Omit every image, and transcribe the remaining entries exactly as given.

--- START ---

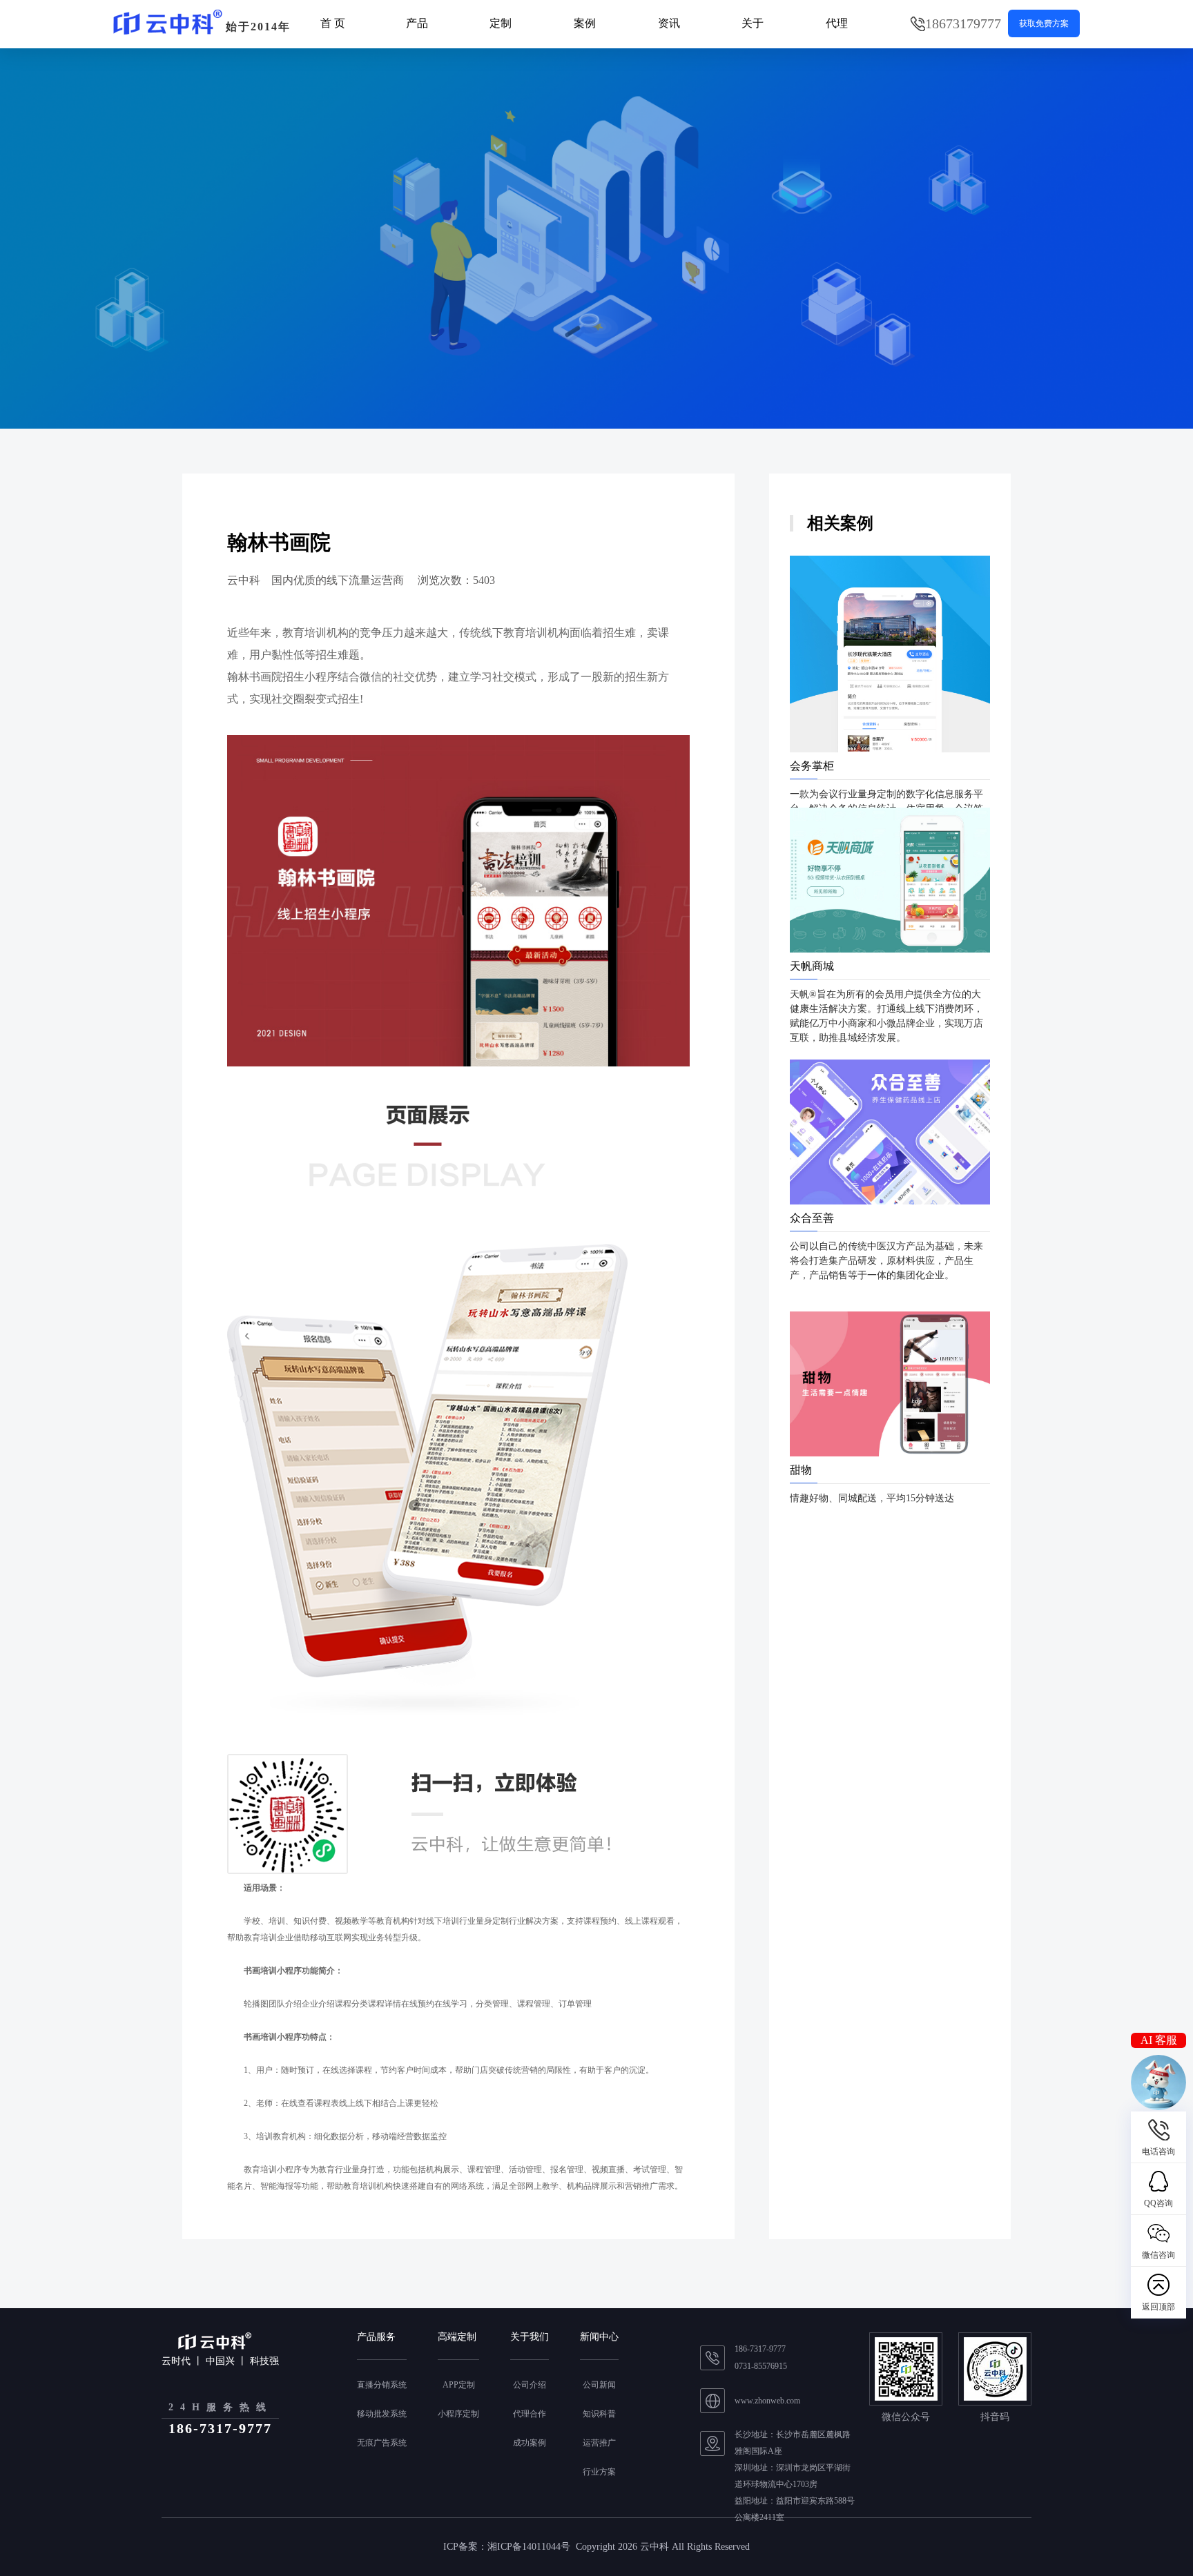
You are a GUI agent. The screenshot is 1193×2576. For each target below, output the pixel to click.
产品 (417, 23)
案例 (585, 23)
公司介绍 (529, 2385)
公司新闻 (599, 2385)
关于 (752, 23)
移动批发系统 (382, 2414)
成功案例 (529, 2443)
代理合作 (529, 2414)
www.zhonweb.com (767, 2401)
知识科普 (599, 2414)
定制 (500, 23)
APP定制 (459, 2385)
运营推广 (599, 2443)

--- END ---

* [Response for this exercise]
You are a GUI agent. The screenshot is 1193×2576. For each target below, output the pixel to click.
产品 (417, 23)
案例 (585, 23)
公司介绍 (529, 2385)
公司新闻 (599, 2385)
关于 (752, 23)
移动批发系统 (382, 2414)
成功案例 (529, 2443)
代理合作 (529, 2414)
www.zhonweb.com (767, 2401)
知识科普 (599, 2414)
定制 (500, 23)
APP定制 (459, 2385)
运营推广 (599, 2443)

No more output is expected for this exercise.